··· Information

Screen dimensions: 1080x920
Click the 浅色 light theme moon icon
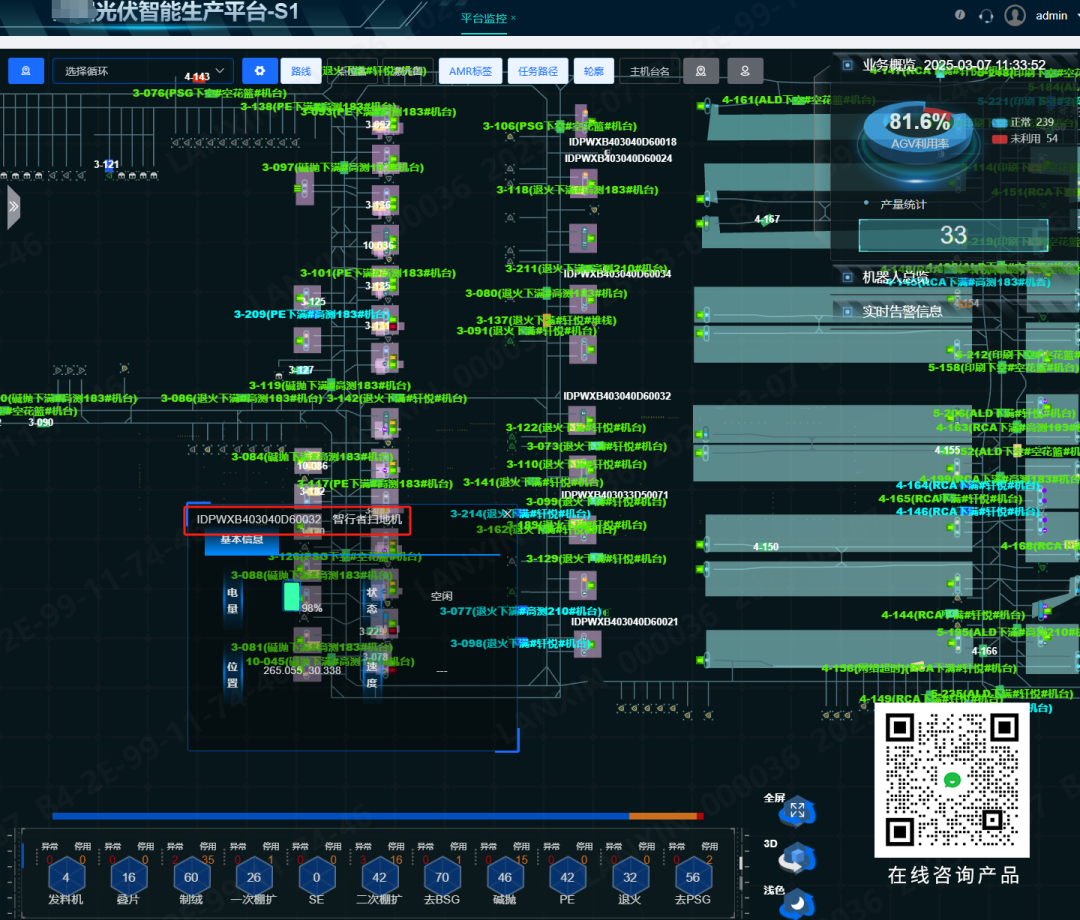click(797, 902)
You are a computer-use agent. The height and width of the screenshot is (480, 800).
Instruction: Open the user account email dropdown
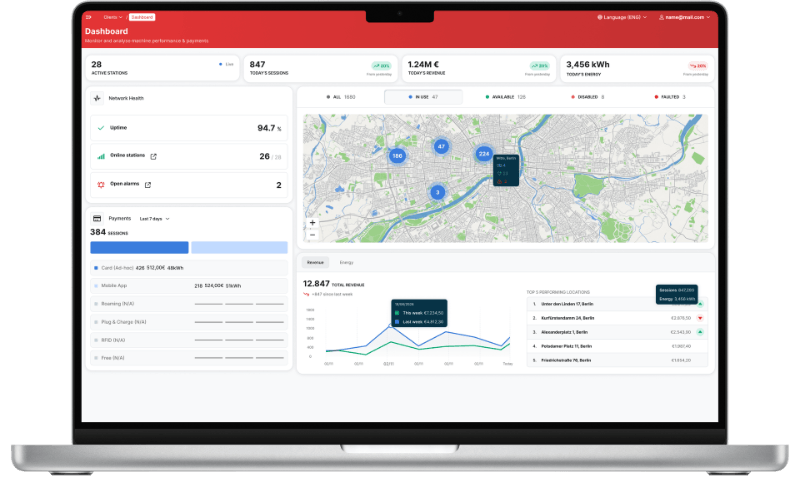tap(684, 17)
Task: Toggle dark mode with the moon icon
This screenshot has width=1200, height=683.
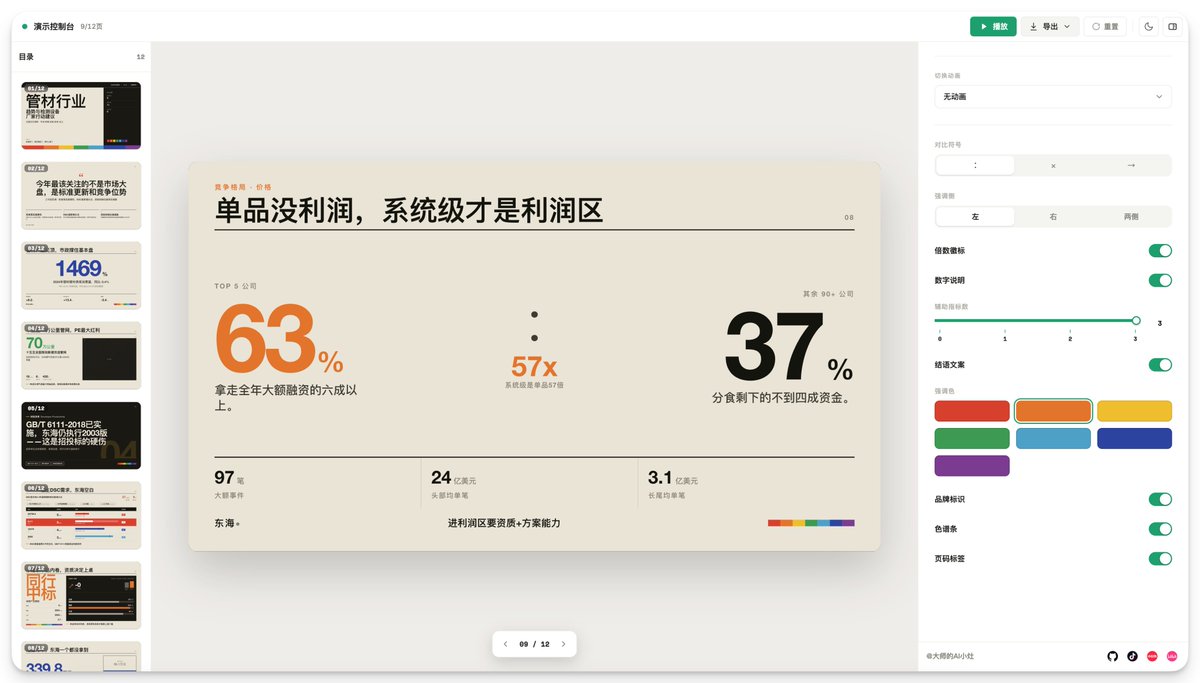Action: click(x=1148, y=27)
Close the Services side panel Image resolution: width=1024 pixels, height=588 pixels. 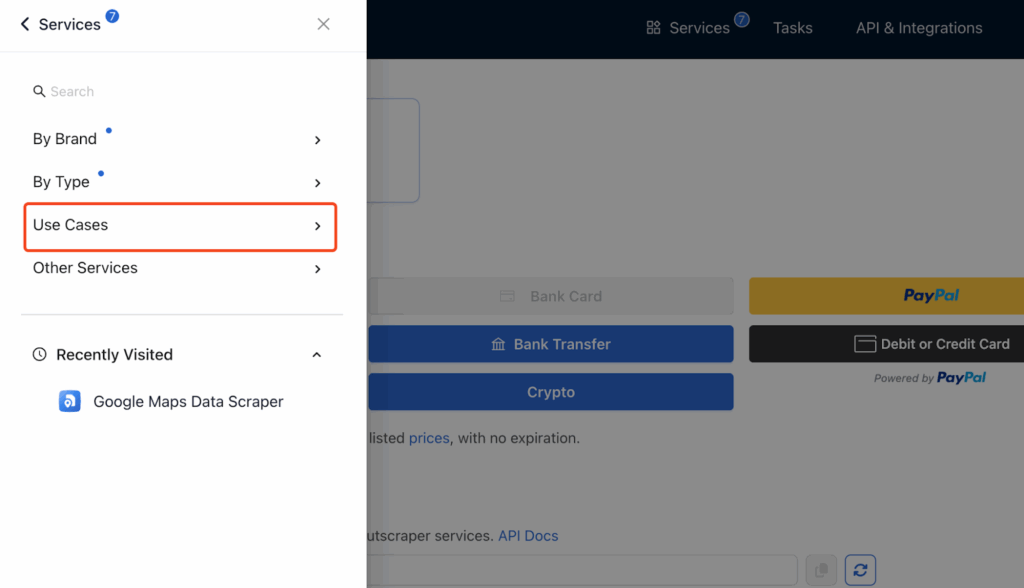tap(323, 24)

······

- **Task**:
The required output is an exact copy of the lines from the start of the material above through the line containing "Task: Toggle dark mode with the moon icon", inclusive, with no pictures in it.

- **Result of this exercise**:
Screen dimensions: 1080x920
Click the 浅色 light theme moon icon
click(797, 902)
You are a computer-use agent. The height and width of the screenshot is (480, 800).
Instruction: Open the user account email dropdown
tap(684, 17)
Task: Toggle dark mode with the moon icon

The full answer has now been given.